Eiko Maruko Siniawer looks at Japanese modern history through an unusual lens: the role of physical violence and violence specialists in the development of democracy. She borrows the term "violence specialists" from Charles Tilly's sociological work on the historical development of social movements in Europe, defining it for this study as "nonstate actors who made careers out of wielding physical force in the political sphere, or who received compensation for performing acts of political violence" (p. 5). The focus on "nonstate actors" is particularly important: she is not talking about physical violence by the military or the police but rather about violence in the messy realm of politics.

The issue of conflict has become a normal aspect of scholarship about Japan in recent decades, but violence per se does not usually get star treatment, nor do professional purveyors of violence. Aside from studies of yakuza, the existing work on violence generally examines events or protest movements in a particular time period, with only passing attention to what came before or after. By contrast, Siniawer looks at developments in political violence over a century that brought enormous social and political changes to Japan. To grasp this huge and largely understudied phenomenon, she focuses on five case studies: the role of shishi and bakuto in the formation of the Meiji state and the Freedom and Popular Rights Movement; the place of sōshi or political "ruffians" in the birth of parliamentary politics in the 1880s; the institutionalization of political "ruffians" as ingaidan in political parties and the role of yakuza in Diet politics in the first few decades of the twentieth century; how fascist violence during the 1930s altered the existing culture of political violence; and finally, the role of violence in early postwar Japanese politics. Each chapter stands alone, but the full power of the analysis only comes through as we see how the cases are intertwined and have left indelible marks on contemporary Japanese politics.

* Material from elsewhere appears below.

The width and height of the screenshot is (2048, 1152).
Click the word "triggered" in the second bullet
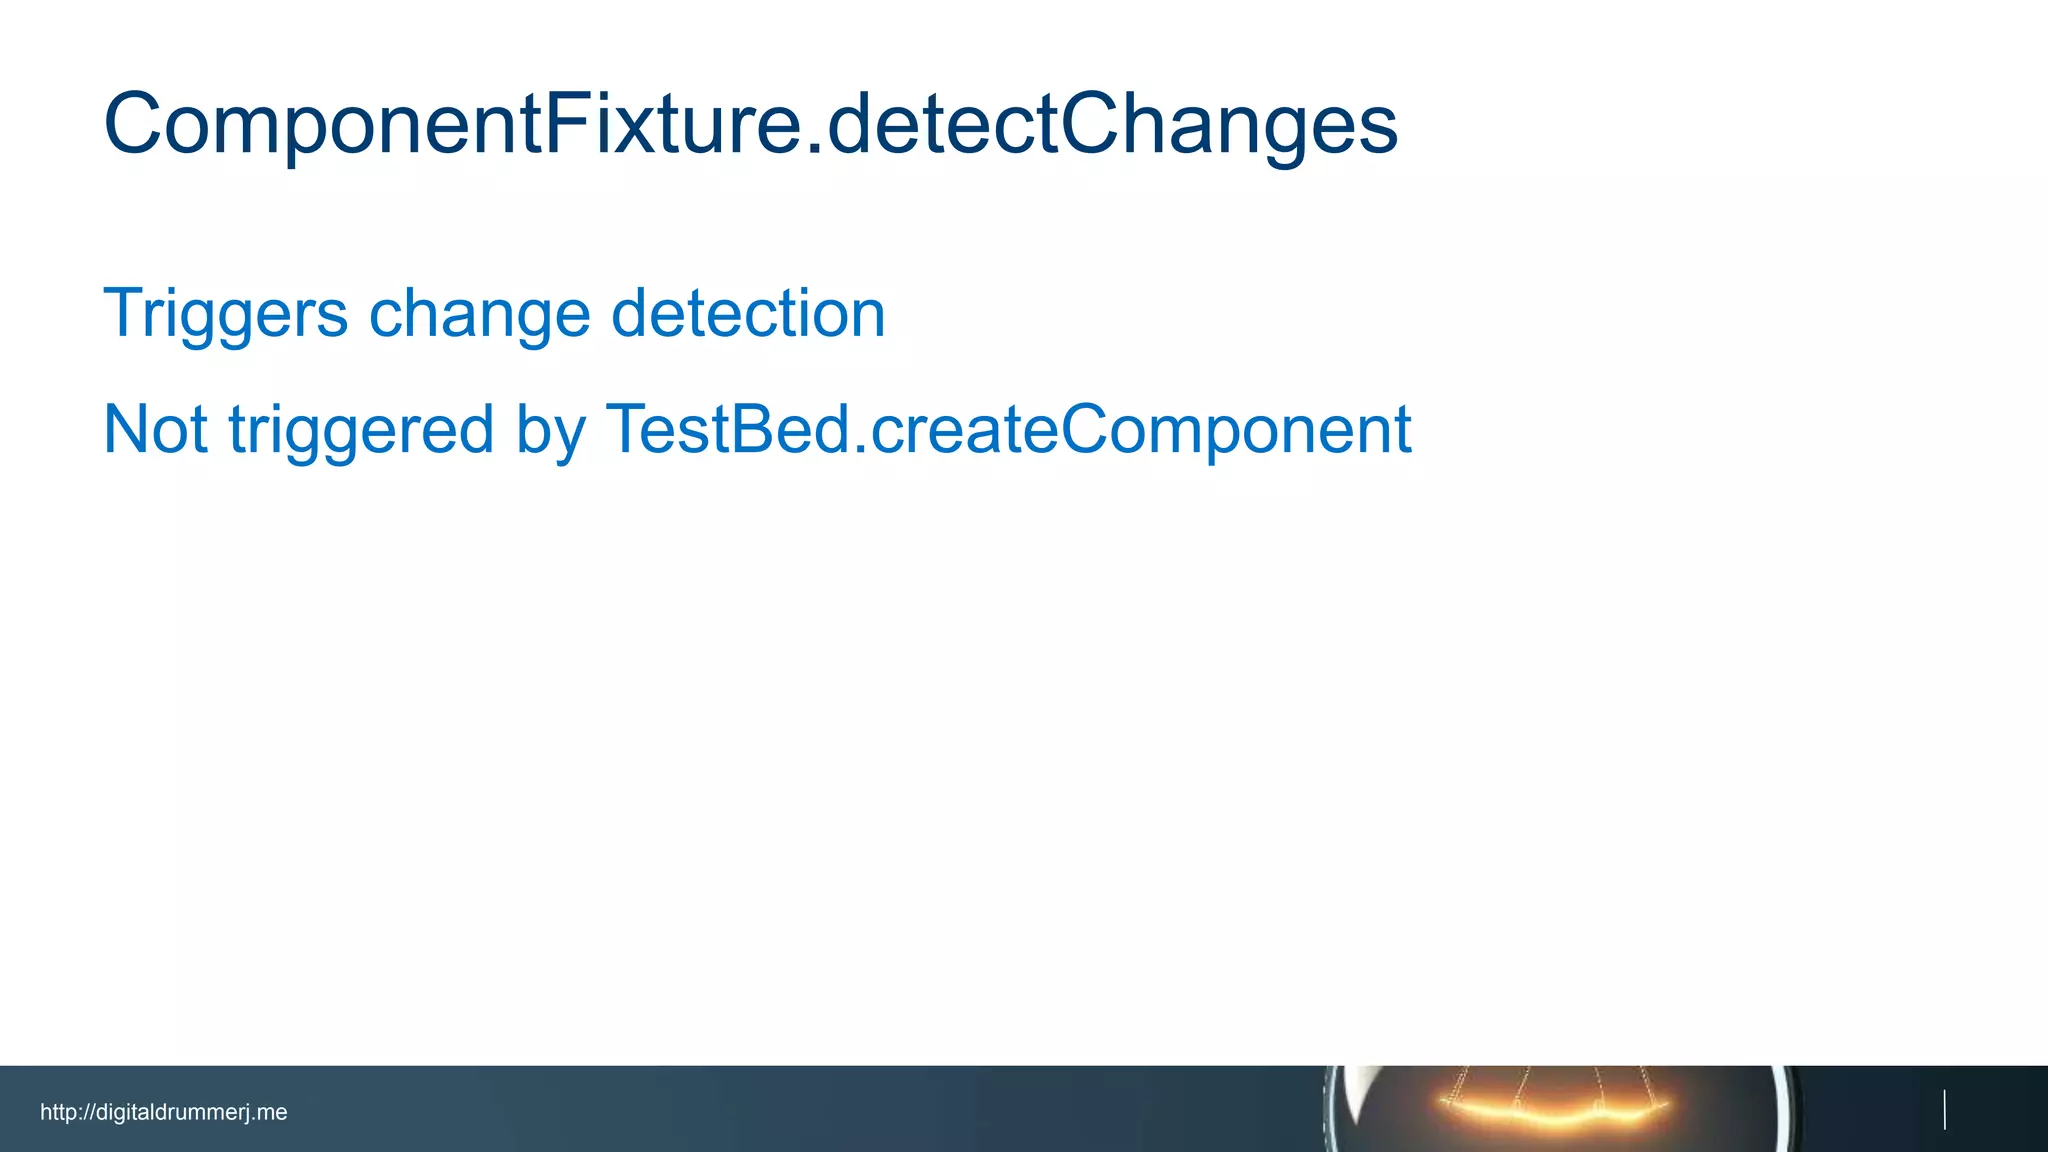(361, 429)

In the first case study, Siniawer begins with the role of lower samurai shishi rebels in the tumultuous bakumatsu period. While acknowledging that they are better characterized as legitimate political rebels than professional violence specialists, she points to their use of assassination as a favored weapon of political violence. Shishi are significant for the later thread of her story because of the strong association of patriotism with violent rebellion. Even though the shishi themselves did not survive into Meiji-era [End Page 414] politics, ex-shishi were involved in a series of early Meiji rebellions under the banner of violent but patriotic resistance.

Subsequently rising to prominence in her narrative of early Meiji political violence were the bakuto, Tokugawa-era gambling groups that managed to transform themselves into political violence specialists through their role as local notables with a reputation for violence. She acknowledges that other scholars may not view some of her colorful protagonists as bakuto, but I will leave that argument to Meiji historians. She traces their involvement in the Freedom and Popular Rights Movement as mobilizers of small armies that participated in several rebellions. Her point is that when a weak government relied on them for assistance in maintaining local order, it also tacitly accepted their use of violence, which they then used to confront the state. As the government consolidated its power in the mid-1880s, it tried to bring bakuto under control by criminalizing their activities. Siniawer draws in the Italian and French cases to show that this problem of dealing with violence specialists in an early modernizing state is not unique to Japan, carefully pointing out the similarities and differences among the three cases.

Bakuto were of course not the only violent actors in the Freedom and Popular Rights Movement. Siniawer's second case focuses on violent young men who were sometimes still thought of as shishi but over time came to be known under the new name of sōshi. While in the early 1880s...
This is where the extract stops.